Species of Australian shrub

Conospermum ellipticum is a species of flowering plant in family Proteaceae and is endemic to New South Wales. It is an erect shrub with hairy, elliptic leaves, panicles of cream-coloured to white flowers and golden, hairy nuts.

==Description==
Conospermum ellipticum is an erect shrub that typically grows to a height of 50–80 cm and has wand-like branches, sometimes covered with woolly hairs.
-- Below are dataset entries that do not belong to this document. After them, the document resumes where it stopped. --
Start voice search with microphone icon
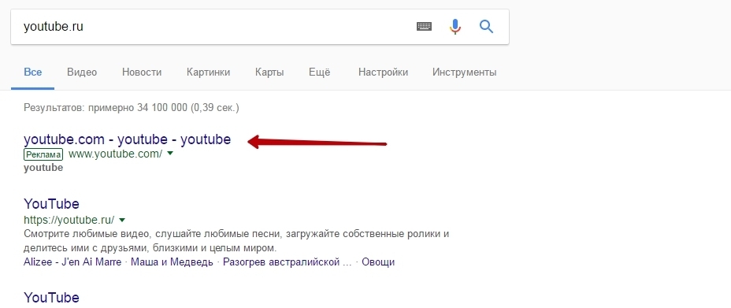The width and height of the screenshot is (731, 308). coord(455,27)
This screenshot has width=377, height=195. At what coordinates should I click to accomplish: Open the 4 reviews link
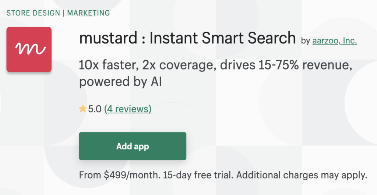tap(128, 109)
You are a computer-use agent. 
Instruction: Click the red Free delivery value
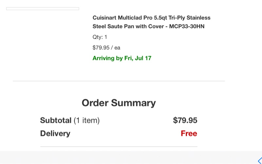(189, 133)
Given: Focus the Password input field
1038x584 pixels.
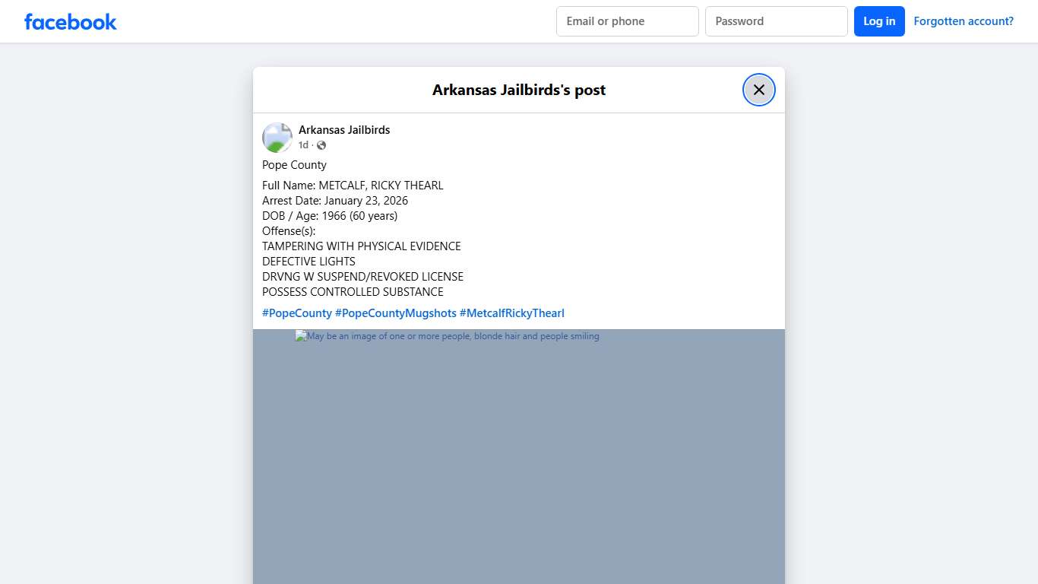Looking at the screenshot, I should pyautogui.click(x=776, y=21).
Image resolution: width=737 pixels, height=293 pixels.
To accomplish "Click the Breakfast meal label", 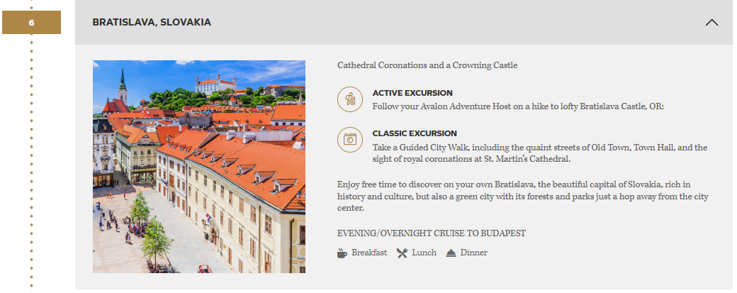I will 369,253.
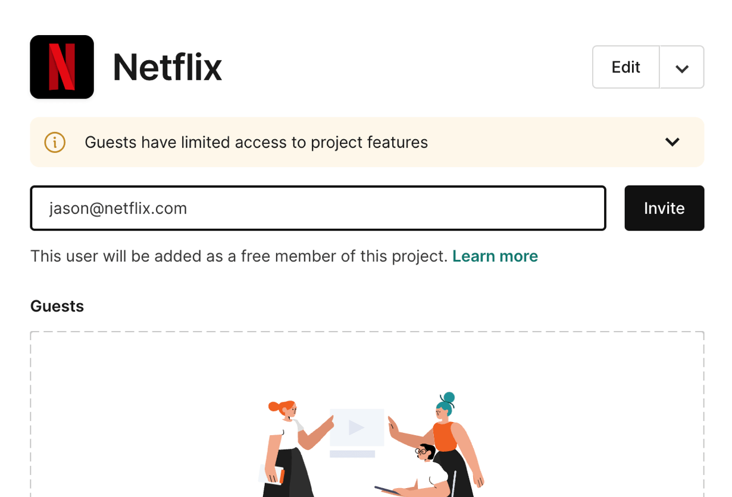Click the orange book held by the woman
Image resolution: width=732 pixels, height=497 pixels.
tap(281, 476)
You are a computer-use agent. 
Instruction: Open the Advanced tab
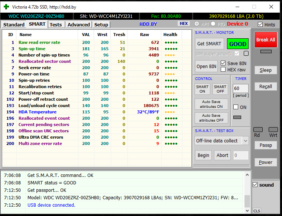pos(78,25)
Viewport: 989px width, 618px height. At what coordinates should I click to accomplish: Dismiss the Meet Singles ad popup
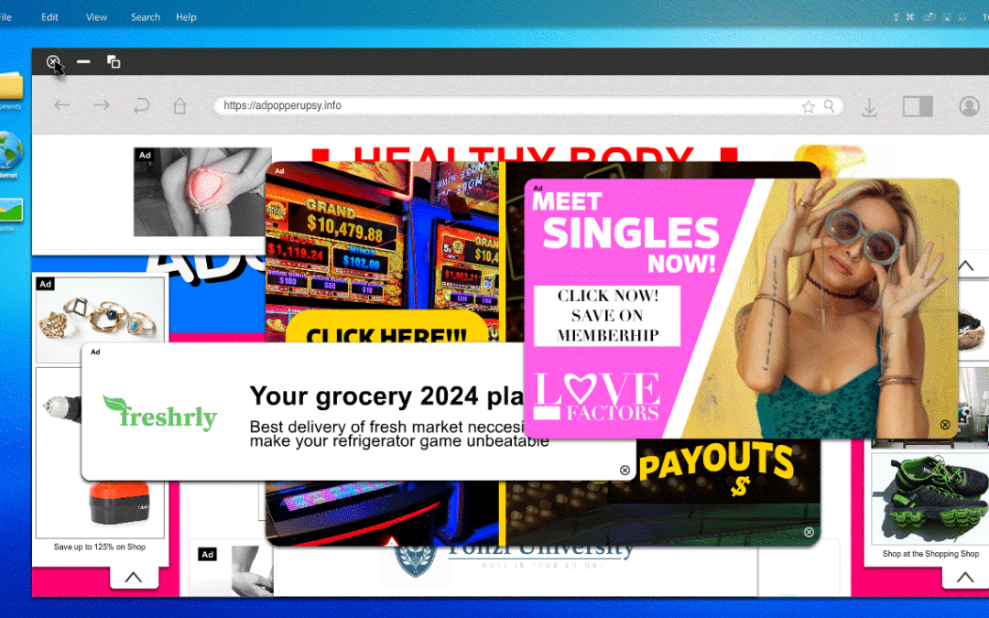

The leaves are erect to spreading, elliptic to egg-shaped with the narrower end towards the base, 5–25 mm long and 3–8 mm wide with a tapering tip. The flowers are arranged in panicles on a white, hairy peduncle 15–26 mm long with bracteoles 3–4 mm long and 2.5–3.0 mm wide. The perianth is densely covered with soft, white hairs and joined at the base to form a tube 3.5–4.0 mm long. The upper lobe is egg-shaped, sac-like, densely covered with soft, white hairs, 1.5–2.1 mm long and 1.5–1.75 mm long. The lower lip is joined for 1.0–1.25 mm with lobes 1.25–1.75 mm long and 0.5–0.75 mm wide. Flowering occurs in spring, and the fruit is a nut 2–3 mm long and covered with golden hairs.

==Taxonomy==
Conospermum ellipticum was first formally described in 1808 by James Edward Smith in The Cyclopaedia from specimens collected by John White. The specific epithet (ellipticum) means 'elliptic'.

==Distribution and habitat==
This species of Conospermum grows in wet heath on shallow sandy soil on sandstone, mainly in coastal areas between Broken Bay and Jervis Bay.